Choosing between application and network interceptors

Each interceptor chain has relative merits.

Application interceptors

  • Don’t need to worry about intermediate responses like redirects and retries.
  • Are always invoked once, even if the HTTP response is served from the cache.
  • Observe the application’s original intent. Unconcerned with OkHttp-injected headers like If-None-Match.
  • Permitted to short-circuit and not call Chain.proceed().
  • Permitted to retry and make multiple calls to Chain.proceed().
  • Can adjust Call timeouts using withConnectTimeout, withReadTimeout, withWriteTimeout.

Network Interceptors

  • Able to operate on intermediate responses like redirects and retries.
  • Not invoked for cached responses that short-circuit the network.
  • Observe the data just as it will be transmitted over the network.
  • Access to the Connection that carries the request.

Rewriting Requests

Interceptors can add, remove, or replace request headers. They can also transform the body of those requests that have one. For example, you can use an application interceptor to add request body compression if you’re connecting to a webserver known to support it.

/** This interceptor compresses the HTTP request body. Many webservers can't handle this! */
final class GzipRequestInterceptor implements Interceptor {
  @Override public Response intercept(Interceptor.Chain chain) throws IOException {
    Request originalRequest = chain.request();
    if (originalRequest.body() == null || originalRequest.header("Content-Encoding") != null) {
      return chain.proceed(originalRequest);
    }

    Request compressedRequest = originalRequest.newBuilder()
        .header("Content-Encoding", "gzip")
        .method(originalRequest.method(), gzip(originalRequest.body()))
        .build();
    return chain.proceed(compressedRequest);
  }

  private RequestBody gzip(final RequestBody body) {
    return new RequestBody() {
      @Override public MediaType contentType() {
        return body.contentType();
      }

      @Override public long contentLength() {
        return -1; // We don't know the compressed length in advance!
      }

      @Override public void writeTo(BufferedSink sink) throws IOException {
        BufferedSink gzipSink = Okio.buffer(new GzipSink(sink));
        body.writeTo(gzipSink);
        gzipSink.close();
      }
    };
  }
}

Rewriting Responses

Symmetrically, interceptors can rewrite response headers and transform the response body. This is generally more dangerous than rewriting request headers because it may violate the webserver’s expectations!

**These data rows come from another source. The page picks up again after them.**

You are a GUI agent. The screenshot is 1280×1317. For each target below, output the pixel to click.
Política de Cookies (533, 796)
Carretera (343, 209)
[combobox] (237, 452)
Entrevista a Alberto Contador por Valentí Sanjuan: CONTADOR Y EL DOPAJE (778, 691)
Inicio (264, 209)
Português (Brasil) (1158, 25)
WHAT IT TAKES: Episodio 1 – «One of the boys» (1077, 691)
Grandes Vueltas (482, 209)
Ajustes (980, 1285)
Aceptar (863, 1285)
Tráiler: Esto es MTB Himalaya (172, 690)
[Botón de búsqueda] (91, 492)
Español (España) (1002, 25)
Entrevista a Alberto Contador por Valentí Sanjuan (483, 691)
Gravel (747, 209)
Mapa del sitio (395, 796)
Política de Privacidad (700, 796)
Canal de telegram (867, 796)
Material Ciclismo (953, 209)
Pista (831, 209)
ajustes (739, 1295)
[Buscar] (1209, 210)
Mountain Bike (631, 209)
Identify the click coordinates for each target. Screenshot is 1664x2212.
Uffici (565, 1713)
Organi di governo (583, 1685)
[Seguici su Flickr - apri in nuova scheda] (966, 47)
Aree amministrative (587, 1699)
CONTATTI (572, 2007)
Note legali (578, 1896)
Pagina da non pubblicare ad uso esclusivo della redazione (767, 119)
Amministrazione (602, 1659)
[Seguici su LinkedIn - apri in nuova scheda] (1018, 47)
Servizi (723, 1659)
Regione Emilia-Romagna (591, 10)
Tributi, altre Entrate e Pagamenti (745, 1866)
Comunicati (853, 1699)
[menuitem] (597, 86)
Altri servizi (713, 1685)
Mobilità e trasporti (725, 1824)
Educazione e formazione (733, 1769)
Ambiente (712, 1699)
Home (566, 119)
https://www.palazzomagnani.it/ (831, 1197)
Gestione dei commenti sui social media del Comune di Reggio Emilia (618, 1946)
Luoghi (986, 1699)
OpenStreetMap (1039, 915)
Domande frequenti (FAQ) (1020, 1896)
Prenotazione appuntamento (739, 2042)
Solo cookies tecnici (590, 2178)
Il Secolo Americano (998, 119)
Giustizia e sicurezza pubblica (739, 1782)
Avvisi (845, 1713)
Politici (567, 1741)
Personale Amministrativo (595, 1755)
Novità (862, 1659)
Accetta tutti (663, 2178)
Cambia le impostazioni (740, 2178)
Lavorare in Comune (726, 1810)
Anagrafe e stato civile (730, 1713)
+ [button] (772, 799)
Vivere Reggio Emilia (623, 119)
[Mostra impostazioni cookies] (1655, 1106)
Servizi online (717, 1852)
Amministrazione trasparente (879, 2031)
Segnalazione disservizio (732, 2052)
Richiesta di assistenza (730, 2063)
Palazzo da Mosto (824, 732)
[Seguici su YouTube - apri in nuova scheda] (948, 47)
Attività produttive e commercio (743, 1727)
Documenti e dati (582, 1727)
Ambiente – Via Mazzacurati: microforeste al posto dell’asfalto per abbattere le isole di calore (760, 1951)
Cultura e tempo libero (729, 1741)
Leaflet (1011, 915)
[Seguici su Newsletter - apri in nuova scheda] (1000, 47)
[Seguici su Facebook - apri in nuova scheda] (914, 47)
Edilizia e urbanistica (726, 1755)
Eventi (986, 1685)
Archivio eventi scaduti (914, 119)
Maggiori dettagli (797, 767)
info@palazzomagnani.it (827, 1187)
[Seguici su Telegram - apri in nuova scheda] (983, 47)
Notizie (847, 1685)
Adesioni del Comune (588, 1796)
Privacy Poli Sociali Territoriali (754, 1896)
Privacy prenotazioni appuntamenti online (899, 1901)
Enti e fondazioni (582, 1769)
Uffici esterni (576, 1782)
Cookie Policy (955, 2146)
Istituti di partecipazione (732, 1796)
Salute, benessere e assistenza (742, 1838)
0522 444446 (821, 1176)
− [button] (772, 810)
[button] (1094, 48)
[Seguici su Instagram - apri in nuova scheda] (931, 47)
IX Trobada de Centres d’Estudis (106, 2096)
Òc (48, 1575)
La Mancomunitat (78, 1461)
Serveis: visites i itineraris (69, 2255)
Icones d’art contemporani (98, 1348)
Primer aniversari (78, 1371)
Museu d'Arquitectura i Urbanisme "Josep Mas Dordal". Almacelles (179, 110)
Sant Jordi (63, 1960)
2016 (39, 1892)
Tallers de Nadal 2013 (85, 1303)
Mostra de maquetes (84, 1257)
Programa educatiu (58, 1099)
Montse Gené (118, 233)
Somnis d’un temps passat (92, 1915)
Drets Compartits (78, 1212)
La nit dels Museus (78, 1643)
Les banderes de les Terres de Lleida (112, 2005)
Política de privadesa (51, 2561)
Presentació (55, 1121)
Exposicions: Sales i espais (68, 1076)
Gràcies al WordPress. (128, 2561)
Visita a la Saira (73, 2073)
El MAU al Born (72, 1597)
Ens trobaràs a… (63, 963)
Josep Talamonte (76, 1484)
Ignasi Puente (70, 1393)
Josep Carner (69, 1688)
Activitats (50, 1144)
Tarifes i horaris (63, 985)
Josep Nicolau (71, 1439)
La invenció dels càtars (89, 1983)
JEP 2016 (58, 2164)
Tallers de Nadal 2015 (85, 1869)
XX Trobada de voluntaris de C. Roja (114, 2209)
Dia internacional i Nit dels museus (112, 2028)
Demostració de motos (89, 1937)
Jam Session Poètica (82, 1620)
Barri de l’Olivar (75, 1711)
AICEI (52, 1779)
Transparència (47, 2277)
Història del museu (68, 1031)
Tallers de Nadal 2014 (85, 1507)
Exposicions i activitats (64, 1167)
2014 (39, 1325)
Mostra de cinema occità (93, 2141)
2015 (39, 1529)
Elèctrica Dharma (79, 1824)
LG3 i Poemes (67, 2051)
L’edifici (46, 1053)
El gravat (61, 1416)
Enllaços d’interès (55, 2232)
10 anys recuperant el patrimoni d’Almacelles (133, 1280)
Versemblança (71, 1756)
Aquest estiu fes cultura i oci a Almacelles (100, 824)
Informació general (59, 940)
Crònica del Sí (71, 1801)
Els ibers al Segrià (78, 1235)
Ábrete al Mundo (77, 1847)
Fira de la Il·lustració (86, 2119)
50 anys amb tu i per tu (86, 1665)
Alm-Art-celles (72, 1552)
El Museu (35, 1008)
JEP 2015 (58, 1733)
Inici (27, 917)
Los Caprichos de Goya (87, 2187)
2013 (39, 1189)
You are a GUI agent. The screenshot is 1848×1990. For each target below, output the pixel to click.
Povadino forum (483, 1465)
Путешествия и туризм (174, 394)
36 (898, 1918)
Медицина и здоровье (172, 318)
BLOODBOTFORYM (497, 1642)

If you’re in a tricky situation and prepared to deal with the consequences, rewriting response headers is a powerful way to work around problems. For example, you can fix a server’s misconfigured Cache-Control response header to enable better response caching:

/** Dangerous interceptor that rewrites the server's cache-control header. */
private static final Interceptor REWRITE_CACHE_CONTROL_INTERCEPTOR = new Interceptor() {
  @Override public Response intercept(Interceptor.Chain chain) throws IOException {
    Response originalResponse = chain.proceed(chain.request());
    return originalResponse.newBuilder()
        .header("Cache-Control", "max-age=60")
        .build();
  }
};

Typically this approach works best when it complements a corresponding fix on the webserver!